→ What is being asked
Could you copy exactly the line that contains "Task: Download the 电话 telephone voice effect" and every line after it to the end of the records, and nothing more?

→ Provided records
Content starts
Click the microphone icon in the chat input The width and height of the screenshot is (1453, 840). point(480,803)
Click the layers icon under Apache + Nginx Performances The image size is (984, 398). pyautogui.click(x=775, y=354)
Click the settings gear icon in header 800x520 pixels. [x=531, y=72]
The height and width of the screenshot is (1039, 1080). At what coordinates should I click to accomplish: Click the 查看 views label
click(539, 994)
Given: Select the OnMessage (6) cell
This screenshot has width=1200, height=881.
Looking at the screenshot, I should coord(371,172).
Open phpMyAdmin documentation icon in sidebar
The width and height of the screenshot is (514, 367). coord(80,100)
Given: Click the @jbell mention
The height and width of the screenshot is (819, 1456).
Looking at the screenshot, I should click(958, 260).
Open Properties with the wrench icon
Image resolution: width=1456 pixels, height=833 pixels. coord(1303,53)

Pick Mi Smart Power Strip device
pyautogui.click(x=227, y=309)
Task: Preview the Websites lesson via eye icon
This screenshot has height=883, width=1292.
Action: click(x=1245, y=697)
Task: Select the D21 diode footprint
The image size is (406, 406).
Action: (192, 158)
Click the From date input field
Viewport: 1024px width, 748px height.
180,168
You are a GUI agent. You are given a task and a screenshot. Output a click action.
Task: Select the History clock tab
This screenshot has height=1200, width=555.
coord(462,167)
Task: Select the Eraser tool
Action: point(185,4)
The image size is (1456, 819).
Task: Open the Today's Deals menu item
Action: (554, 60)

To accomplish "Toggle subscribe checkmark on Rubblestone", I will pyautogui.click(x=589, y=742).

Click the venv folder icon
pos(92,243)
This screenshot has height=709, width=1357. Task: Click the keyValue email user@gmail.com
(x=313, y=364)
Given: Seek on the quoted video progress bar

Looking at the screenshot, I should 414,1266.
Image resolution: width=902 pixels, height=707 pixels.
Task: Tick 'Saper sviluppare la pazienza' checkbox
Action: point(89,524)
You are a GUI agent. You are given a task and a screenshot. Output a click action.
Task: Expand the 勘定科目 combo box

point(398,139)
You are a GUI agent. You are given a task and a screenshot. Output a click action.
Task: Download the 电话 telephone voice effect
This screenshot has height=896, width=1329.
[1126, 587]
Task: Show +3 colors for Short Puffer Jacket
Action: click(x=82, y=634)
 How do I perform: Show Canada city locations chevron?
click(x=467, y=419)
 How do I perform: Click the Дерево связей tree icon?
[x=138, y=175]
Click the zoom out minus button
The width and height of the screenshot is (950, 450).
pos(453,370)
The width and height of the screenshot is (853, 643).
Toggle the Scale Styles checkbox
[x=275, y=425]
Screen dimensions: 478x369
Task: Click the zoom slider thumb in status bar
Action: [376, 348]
Content ends
→ Your solution
Task: Download the 电话 telephone voice effect
This screenshot has height=896, width=1329.
[1126, 587]
Task: Show +3 colors for Short Puffer Jacket
Action: click(x=82, y=634)
 How do I perform: Show Canada city locations chevron?
click(x=467, y=419)
 How do I perform: Click the Дерево связей tree icon?
[x=138, y=175]
Click the zoom out minus button
The width and height of the screenshot is (950, 450).
pos(453,370)
The width and height of the screenshot is (853, 643).
Toggle the Scale Styles checkbox
[x=275, y=425]
Screen dimensions: 478x369
Task: Click the zoom slider thumb in status bar
Action: [376, 348]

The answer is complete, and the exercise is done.